## [SUPPLIED ENTRIES]
# # # #
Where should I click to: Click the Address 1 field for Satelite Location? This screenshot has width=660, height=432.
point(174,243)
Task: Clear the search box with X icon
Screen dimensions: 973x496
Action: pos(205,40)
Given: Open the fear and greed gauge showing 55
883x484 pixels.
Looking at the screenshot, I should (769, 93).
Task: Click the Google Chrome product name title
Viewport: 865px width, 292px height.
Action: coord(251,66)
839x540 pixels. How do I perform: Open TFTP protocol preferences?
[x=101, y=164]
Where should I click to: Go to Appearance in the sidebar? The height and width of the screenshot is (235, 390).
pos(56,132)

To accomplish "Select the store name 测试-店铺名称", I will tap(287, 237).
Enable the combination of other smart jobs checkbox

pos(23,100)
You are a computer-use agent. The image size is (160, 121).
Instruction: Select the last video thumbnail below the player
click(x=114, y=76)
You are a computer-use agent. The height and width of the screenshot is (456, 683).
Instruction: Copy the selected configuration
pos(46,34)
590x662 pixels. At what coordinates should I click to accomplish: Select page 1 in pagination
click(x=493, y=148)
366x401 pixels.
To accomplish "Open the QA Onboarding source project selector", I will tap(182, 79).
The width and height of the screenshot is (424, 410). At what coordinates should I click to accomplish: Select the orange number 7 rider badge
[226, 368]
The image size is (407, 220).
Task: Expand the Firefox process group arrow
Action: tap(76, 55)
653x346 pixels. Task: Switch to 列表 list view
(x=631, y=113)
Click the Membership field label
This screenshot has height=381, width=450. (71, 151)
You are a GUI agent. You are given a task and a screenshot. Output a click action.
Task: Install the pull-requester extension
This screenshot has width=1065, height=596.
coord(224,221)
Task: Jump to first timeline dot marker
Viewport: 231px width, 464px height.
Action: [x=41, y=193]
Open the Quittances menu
# # # #
## [PROBLEM DETAILS]
Return every one of the records above word for word, with each line kept as it appears.

## [WRITTEN RESPONSE]
Where should I click to: Click the Address 1 field for Satelite Location? This screenshot has width=660, height=432.
point(174,243)
Task: Clear the search box with X icon
Screen dimensions: 973x496
Action: pos(205,40)
Given: Open the fear and greed gauge showing 55
883x484 pixels.
Looking at the screenshot, I should (769, 93).
Task: Click the Google Chrome product name title
Viewport: 865px width, 292px height.
Action: coord(251,66)
839x540 pixels. How do I perform: Open TFTP protocol preferences?
[x=101, y=164]
Where should I click to: Go to Appearance in the sidebar? The height and width of the screenshot is (235, 390).
pos(56,132)

To accomplish "Select the store name 测试-店铺名称", I will tap(287, 237).
Enable the combination of other smart jobs checkbox

pos(23,100)
You are a computer-use agent. The image size is (160, 121).
Instruction: Select the last video thumbnail below the player
click(x=114, y=76)
You are a computer-use agent. The height and width of the screenshot is (456, 683).
Instruction: Copy the selected configuration
pos(46,34)
590x662 pixels. At what coordinates should I click to accomplish: Select page 1 in pagination
click(x=493, y=148)
366x401 pixels.
To accomplish "Open the QA Onboarding source project selector", I will tap(182, 79).
The width and height of the screenshot is (424, 410). At what coordinates should I click to accomplish: Select the orange number 7 rider badge
[226, 368]
The image size is (407, 220).
Task: Expand the Firefox process group arrow
Action: tap(76, 55)
653x346 pixels. Task: Switch to 列表 list view
(x=631, y=113)
Click the Membership field label
This screenshot has height=381, width=450. (71, 151)
You are a GUI agent. You are given a task and a screenshot. Output a click action.
Task: Install the pull-requester extension
This screenshot has width=1065, height=596.
coord(224,221)
Task: Jump to first timeline dot marker
Viewport: 231px width, 464px height.
Action: [x=41, y=193]
Open the Quittances menu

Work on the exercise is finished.